Üçüncü örnek, AKP’nin Suriye’ye 2011 sonrasındaki müdahaleleridir. Bu mezhepçi ve pro-emperyalist müdahalelerin çeşitli aşamaları olmuştur ama işgal ve oradaki cihatçı siyasi/askerî yapılanmaların desteklenmesi halen sürdürülmektedir. Musul-Kerkük olmadı bari Halep’e Şam’a girelim politikasının iflası ise Rusya’nın 2015’te Esad’a yardıma koşmasıyladır. Keza ABD’nin Suriye’ye girmesi, bir PYD-YPG siyasi/askerî oluşumuna desteğinde el yükseltmesi de aynı tarihten itibarendir. Erdoğan/AKP, İsrail ve ABD emperyalizmine en büyük desteği, Suriye politikaları üzerinden vermiştir.

Suriye müdahalesiyle eş-anlı olarak içerde sahneye konulan Kürt açılımı, o zamana kadarkilerden çok daha ileriye götürülecektir. Başlangıçta PYD lideri Salih Müslim üzerinden Suriye Kürt güçleriyle birlikte Esad Hükümetine karşı kuzeyden bir savaş cephesi açılmasını da içerecek ama bu kabul görmeyince, PYD-YPG ilişkileri gelgitli olacaktır. Ancak 2011-2015 dönemini kapsayan, Öcalan’ın baş müdahil olduğu yol haritasına göre Oslo’dan başlayıp Dolmabahçe toplantısında sona eren uzun “açılım” sürecinde iktidar temsilcileri ile görünürde HDP arasında pazarlıklar yapılacak, Güneydoğu’dan giren silah bırakmış temsilî PKK güçleri çadır mahkemelerinde temsilî bir yargılamayla aklanarak “barış süreci” kutlanacaktır. Sürecin siyaseten aleyhine işlediğini gören AKP sonunda masayı devirince süreç tıkanacaktır.

CUMHUR İTTİFAKININ ÖCALAN AÇILIMI

Dördüncü örnek, 2024’ün Ekim sonlarında iktidarın yeniden Öcalan’ı parlatma ve Türk-Kürt kardeşliği üzerinden yeni oyunlar kurmasıyla sahnelenmektedir. Bunun arkasında her zamanki gibi dış ve iç nedenlerin çakışması bulunmaktadır. Gerçi bu defa iktidar bloğunun iç siyasi sıkışmışlığı daha ön planda gözükmektedir. Şunlar sayılabilir:

■ AKP/Erdoğan iktidarının ömrünü (sınırsız) uzatacak bir anayasa değişikliğinin Meclis’ten geçmesini sağlamak.

■ Muhalefetin yeni “açılım” ekseninin de yardımıyla bölünmesini sağlamak veya hızlandırmak.
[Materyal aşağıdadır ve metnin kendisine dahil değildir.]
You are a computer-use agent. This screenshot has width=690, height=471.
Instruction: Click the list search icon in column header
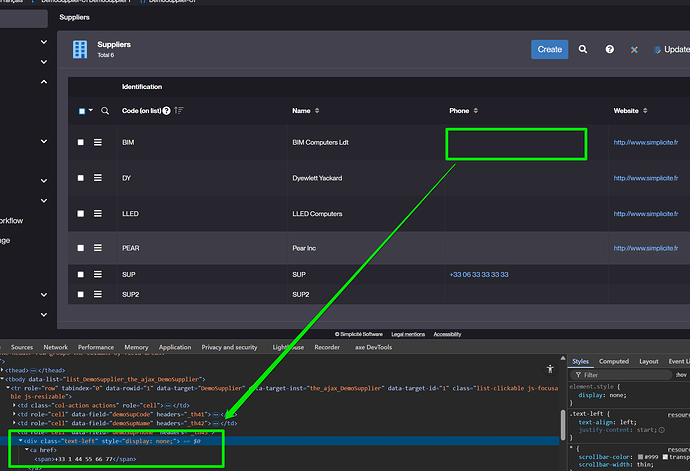pyautogui.click(x=105, y=110)
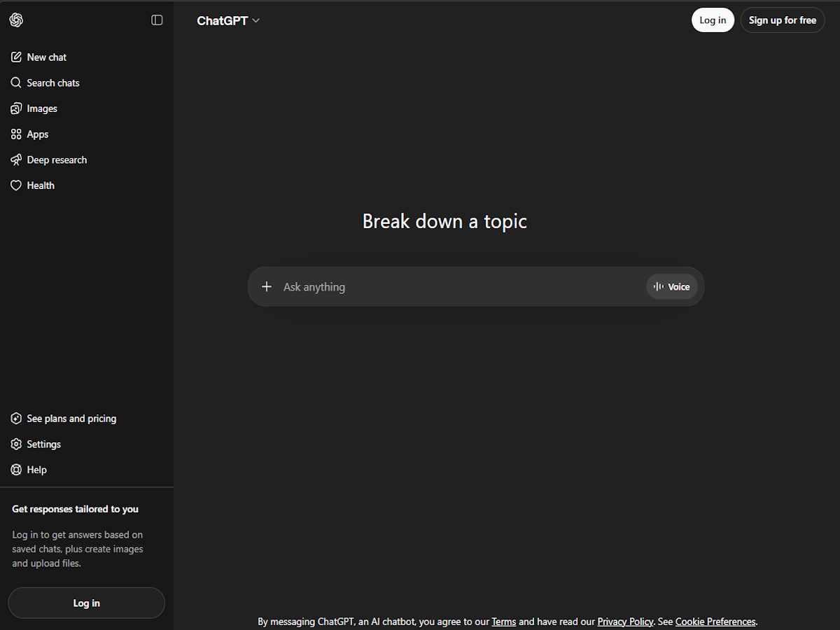Start a Deep research session
Screen dimensions: 840x630
pos(57,160)
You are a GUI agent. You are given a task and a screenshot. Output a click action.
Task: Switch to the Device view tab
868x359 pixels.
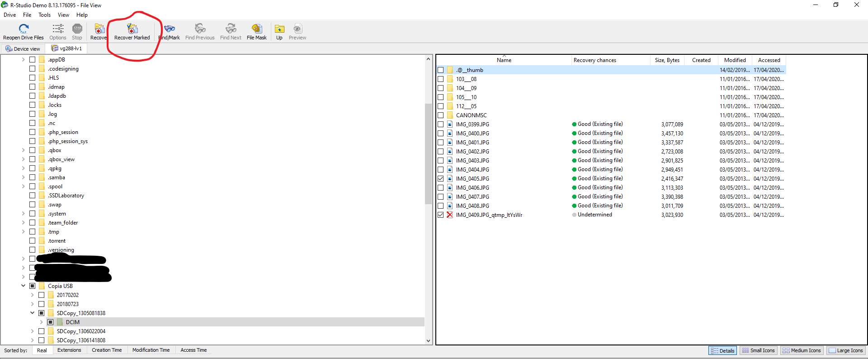pyautogui.click(x=23, y=49)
Özellikle CHP-DEM iş birliğinin önünü tıkamak.

■ Yerel seçimlerden birinci parti olarak çıkan CHP’nin içini hem buradan hem CB adaylaşması üzerinden karıştırmak (Bunda başarılı olmadığı söylenemez). Bu arada bazı belediyelere kayyım atanmasını kolaylaştırmak. Esenyurt operasyonunun aslında bu açılım tezgâhıyla birlikte tasarlandığına hiç kuşku yoktur. Böylece AKP kendi tabanına “terörle hem pazarlık hem mücadele yaptığını” kanıtlamış olmaktadır.

■ Kandil’i ve kısmen DEM’i dışlayıp Öcalan üzerinden bir Kürt açılımı kurgulayarak DEM’i de kısmen etkisizleştirmek. Böylece Kürt tabanının bir bölümünü kendine çekebilmek.

■ İç cepheyi güçlendirmek tezviratı üzerinden AKP’nin teslimiyetçi, ilkesiz, mezhepçi, maceracı, militarist ve pro-emperyalist Ortadoğu politikasını meşrulaştırmak ve tartışılmaz kılmak.

Bu oyunları bozmanın birinci koşulu, AKP’nin “açılım” ve anayasayı değiştirme girişimlerine kategorik bir ret yanıtı vermekten başlamaktadır.